1 En supposant que vous avez été honnêtes avec les actionnaires, [en leur communiquant suffisamment d’informations pour qu’ils puissent estimer la valeur intrinsèque], alors si le cours de vos actions est bien en-dessous de la valeur intrinsèque, les racheter crée beaucoup de valeur.

2 Si nous voulions retourner du cash aux actionnaires, nous irions les voir et leur dirions « Notre action est bon marché et nous allons vous retourner du cash en en rachetant ».

Force est de constater une nouvelle fois que les gouvernances évoluent dans les sociétés japonaises. Elles font des efforts notables pour satisfaire leurs actionnaires. Autre élément révélateur de cette tendance, toutes les sociétés dans lesquelles Berkshire a investi ont augmenté leur dividende au cours des 5 dernières années (de +73% en moyenne).

Des cours déprimés ?

Le niveau de décote par rapport à la book value (= l’actif net comptable) est à un niveau élevé en comparaison avec les 5 dernières années pour 4 des sociétés dans lesquelles Berkshire a investi.

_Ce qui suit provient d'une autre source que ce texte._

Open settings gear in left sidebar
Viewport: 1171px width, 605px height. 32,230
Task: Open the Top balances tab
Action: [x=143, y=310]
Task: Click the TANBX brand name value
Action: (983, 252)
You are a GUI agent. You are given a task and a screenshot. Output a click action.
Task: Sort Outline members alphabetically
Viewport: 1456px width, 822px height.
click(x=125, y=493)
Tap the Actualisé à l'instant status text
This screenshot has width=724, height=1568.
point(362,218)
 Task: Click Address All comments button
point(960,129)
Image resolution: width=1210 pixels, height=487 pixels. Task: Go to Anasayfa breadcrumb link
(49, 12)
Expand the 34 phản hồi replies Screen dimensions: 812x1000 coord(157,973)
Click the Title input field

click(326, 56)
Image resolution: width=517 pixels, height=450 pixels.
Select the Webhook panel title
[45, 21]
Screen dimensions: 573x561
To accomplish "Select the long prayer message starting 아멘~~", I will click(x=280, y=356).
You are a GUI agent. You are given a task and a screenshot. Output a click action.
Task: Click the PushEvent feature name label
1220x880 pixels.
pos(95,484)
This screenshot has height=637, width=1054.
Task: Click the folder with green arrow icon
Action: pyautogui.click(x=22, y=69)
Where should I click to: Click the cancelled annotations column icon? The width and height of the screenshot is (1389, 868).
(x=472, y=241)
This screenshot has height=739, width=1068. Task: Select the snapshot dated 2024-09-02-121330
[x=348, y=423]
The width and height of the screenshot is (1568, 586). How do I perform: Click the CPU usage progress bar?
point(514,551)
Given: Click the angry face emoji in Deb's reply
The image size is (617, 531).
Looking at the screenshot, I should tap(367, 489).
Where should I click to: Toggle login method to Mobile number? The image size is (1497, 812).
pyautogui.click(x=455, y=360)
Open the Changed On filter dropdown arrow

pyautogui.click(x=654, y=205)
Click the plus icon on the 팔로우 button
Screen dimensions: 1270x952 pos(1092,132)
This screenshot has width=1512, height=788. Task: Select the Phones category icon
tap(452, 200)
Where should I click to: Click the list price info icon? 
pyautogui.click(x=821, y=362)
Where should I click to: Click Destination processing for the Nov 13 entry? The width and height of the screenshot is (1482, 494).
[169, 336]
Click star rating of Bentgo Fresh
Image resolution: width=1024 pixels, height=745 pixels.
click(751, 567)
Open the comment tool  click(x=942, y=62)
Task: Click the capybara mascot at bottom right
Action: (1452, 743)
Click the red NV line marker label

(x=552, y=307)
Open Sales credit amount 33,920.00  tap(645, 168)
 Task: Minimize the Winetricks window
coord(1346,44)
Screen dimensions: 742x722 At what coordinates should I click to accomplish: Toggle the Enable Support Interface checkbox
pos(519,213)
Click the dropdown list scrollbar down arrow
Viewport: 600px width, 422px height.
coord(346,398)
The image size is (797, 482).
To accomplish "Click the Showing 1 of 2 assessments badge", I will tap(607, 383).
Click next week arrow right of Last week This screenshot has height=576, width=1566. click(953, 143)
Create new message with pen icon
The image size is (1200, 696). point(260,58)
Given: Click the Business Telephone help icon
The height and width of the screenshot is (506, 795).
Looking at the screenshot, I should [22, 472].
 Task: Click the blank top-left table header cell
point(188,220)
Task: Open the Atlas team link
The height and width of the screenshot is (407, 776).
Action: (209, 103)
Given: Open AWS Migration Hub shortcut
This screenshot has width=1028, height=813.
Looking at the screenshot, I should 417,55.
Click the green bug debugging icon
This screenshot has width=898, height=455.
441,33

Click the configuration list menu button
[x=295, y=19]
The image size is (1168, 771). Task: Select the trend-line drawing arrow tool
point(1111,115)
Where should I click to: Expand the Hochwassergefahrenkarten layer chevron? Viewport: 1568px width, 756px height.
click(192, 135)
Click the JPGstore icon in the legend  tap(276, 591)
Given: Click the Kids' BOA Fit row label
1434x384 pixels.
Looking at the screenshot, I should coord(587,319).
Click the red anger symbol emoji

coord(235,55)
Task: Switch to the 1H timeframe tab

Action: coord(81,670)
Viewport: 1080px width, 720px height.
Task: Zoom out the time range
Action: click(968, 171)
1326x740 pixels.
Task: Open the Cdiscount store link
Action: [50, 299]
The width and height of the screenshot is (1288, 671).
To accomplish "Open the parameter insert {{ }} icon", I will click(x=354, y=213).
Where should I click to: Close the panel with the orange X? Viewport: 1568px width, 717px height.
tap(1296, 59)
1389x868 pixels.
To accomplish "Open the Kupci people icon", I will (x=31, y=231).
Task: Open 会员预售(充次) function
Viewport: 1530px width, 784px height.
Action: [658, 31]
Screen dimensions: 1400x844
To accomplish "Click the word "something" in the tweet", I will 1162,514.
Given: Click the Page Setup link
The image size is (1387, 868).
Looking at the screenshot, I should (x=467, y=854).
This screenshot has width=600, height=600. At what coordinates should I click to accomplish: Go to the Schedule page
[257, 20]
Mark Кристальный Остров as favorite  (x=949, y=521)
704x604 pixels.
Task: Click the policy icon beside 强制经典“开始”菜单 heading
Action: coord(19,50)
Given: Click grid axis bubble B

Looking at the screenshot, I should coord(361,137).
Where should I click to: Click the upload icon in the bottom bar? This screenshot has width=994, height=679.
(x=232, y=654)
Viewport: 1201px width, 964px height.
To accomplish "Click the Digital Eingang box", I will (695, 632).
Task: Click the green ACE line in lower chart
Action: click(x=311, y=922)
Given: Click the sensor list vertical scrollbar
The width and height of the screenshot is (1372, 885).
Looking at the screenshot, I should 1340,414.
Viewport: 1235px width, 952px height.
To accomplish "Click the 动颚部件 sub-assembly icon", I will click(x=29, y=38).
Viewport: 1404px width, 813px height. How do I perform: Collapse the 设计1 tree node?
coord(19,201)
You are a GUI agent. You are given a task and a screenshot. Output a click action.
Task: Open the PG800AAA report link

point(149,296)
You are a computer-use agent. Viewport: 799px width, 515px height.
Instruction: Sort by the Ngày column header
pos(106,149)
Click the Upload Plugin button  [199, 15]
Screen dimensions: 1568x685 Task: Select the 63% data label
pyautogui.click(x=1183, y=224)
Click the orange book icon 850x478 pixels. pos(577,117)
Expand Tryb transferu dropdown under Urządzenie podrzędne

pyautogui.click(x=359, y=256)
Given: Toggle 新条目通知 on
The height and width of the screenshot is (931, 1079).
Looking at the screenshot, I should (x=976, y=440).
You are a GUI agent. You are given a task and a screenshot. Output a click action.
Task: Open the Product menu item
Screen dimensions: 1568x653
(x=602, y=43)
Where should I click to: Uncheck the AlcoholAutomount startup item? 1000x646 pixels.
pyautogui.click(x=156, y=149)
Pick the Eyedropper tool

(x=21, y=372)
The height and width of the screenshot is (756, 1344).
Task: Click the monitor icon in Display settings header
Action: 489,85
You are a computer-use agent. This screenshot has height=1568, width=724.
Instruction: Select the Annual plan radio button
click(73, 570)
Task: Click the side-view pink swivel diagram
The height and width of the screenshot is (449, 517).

C’était également le cas début 2016 comme on peut le voir sur l’historique de cours/NAV de Mitsubishi (©Stéphane, les autres graphiques ici). Le cours avait ensuite fortement progressé dans les 2 années qui avaient suivi.

Mitsubishi Corp (8058) : historique du cours vs actif net

Berkshire a donc visiblement considéré que le moment était opportun pour faire l’acquisition de ces sociétés japonaises. On se répète une nouvelle fois, mais les décotes sur ce marché sont à un niveau historiquement élevé et les valorisations bien inférieures aux autres marchés action des pays développés (cf. L’investissement deep value au Japon).

Conclusion

Buffett n’a pas failli à sa réputation de chasseur de bonnes affaires en réalisant ces investissements au Japon ! Les sociétés dont il a fait l’acquisition sont « bon marché » du point de vue d’un investisseur value. Ces achats témoignent sans doute aussi de la difficulté à trouver des sociétés à des niveaux de valorisation raisonnables au pays de l’oncle Sam.

Aussi, bien que basées dans un pays où la culture est radicalement différente de celle des États-Unis, ces sociétés ont pu séduire Berkshire car elles en sont en quelques sorte de minis répliques : des conglomérats, par nature largement diversifiés et exposés à l’économie mondiale, qui opèrent dans des secteurs « traditionnels » chers à Buffett. Qui plus est, ces prises de participations pourraient permettre de nouer de nouveaux partenariats avec la myriade de sociétés dans lesquelles Berkshire a des participations.

Il y a peut-être également des considérations macro-économiques derrière ces achats. Du fait de leur exposition importante au cours des matière premières, les « Sogo Shosha » pourraient bénéficier d’un possible retour de l’inflation après les plans massifs de relance des banques centrales.

Après Michael Burry, c’est un autre investisseur de renom, et non des moindres, qui montre un intérêt pour le marché japonais. Berkshire ne peut pas jouer dans la même cour que nous avec ses milliards de dollars3 (sans doute à son grand regret). Toujours est-t-il que ses achats envoient un signal très encourageant !

3 nos daubasses japonaises capitalisent moins de 70 millions de dollars en moyenne si l’on exclut notre plus société chimique qui est la seule « grosse » japonaise de notre portefeuille sans être un sumo non plus avec sa capitalisation de 5,5 milliards de dollars.